Stated goal:
Copy each of the following lines word for word.
________________
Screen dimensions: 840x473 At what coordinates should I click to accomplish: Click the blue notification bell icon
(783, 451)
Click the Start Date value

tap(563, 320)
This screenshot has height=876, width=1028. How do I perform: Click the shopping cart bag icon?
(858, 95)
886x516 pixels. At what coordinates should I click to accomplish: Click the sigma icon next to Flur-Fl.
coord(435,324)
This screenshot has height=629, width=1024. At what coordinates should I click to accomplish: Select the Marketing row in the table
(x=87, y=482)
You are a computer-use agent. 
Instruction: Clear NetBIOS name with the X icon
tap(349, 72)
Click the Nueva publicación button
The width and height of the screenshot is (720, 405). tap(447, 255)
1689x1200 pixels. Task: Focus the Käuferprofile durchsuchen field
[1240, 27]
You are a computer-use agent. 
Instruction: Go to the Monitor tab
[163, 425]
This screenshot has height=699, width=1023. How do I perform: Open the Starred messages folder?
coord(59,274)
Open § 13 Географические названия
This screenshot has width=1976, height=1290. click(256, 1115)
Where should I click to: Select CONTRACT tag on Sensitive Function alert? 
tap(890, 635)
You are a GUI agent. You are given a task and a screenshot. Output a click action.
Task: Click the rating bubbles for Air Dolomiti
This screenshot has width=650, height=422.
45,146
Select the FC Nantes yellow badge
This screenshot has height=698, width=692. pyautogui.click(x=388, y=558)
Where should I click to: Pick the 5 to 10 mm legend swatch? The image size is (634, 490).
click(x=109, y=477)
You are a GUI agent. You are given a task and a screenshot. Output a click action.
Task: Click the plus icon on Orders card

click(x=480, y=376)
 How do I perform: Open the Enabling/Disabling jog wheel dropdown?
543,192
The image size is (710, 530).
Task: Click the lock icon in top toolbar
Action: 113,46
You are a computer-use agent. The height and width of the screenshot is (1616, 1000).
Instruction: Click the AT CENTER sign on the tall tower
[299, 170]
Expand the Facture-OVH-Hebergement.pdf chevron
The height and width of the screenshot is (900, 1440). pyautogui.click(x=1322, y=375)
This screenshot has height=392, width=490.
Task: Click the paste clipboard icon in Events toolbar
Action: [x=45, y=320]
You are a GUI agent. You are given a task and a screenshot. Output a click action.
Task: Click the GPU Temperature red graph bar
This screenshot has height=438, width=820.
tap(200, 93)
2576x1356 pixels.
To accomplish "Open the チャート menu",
________________
Reply to the exercise:
Screen dimensions: 840x473 At what coordinates should I click to accomplish: Click the blue notification bell icon
(783, 451)
Click the Start Date value

tap(563, 320)
This screenshot has height=876, width=1028. How do I perform: Click the shopping cart bag icon?
(858, 95)
886x516 pixels. At what coordinates should I click to accomplish: Click the sigma icon next to Flur-Fl.
coord(435,324)
This screenshot has height=629, width=1024. At what coordinates should I click to accomplish: Select the Marketing row in the table
(x=87, y=482)
You are a computer-use agent. 
Instruction: Clear NetBIOS name with the X icon
tap(349, 72)
Click the Nueva publicación button
The width and height of the screenshot is (720, 405). tap(447, 255)
1689x1200 pixels. Task: Focus the Käuferprofile durchsuchen field
[1240, 27]
You are a computer-use agent. 
Instruction: Go to the Monitor tab
[163, 425]
This screenshot has height=699, width=1023. How do I perform: Open the Starred messages folder?
coord(59,274)
Open § 13 Географические названия
This screenshot has width=1976, height=1290. click(256, 1115)
Where should I click to: Select CONTRACT tag on Sensitive Function alert? 
tap(890, 635)
You are a GUI agent. You are given a task and a screenshot. Output a click action.
Task: Click the rating bubbles for Air Dolomiti
This screenshot has width=650, height=422.
45,146
Select the FC Nantes yellow badge
This screenshot has height=698, width=692. pyautogui.click(x=388, y=558)
Where should I click to: Pick the 5 to 10 mm legend swatch? The image size is (634, 490).
click(x=109, y=477)
You are a GUI agent. You are given a task and a screenshot. Output a click action.
Task: Click the plus icon on Orders card

click(x=480, y=376)
 How do I perform: Open the Enabling/Disabling jog wheel dropdown?
543,192
The image size is (710, 530).
Task: Click the lock icon in top toolbar
Action: 113,46
You are a computer-use agent. The height and width of the screenshot is (1616, 1000).
Instruction: Click the AT CENTER sign on the tall tower
[299, 170]
Expand the Facture-OVH-Hebergement.pdf chevron
The height and width of the screenshot is (900, 1440). pyautogui.click(x=1322, y=375)
This screenshot has height=392, width=490.
Task: Click the paste clipboard icon in Events toolbar
Action: [x=45, y=320]
You are a GUI agent. You are given a task and a screenshot. Output a click action.
Task: Click the GPU Temperature red graph bar
This screenshot has height=438, width=820.
tap(200, 93)
2576x1356 pixels.
To accomplish "Open the チャート menu",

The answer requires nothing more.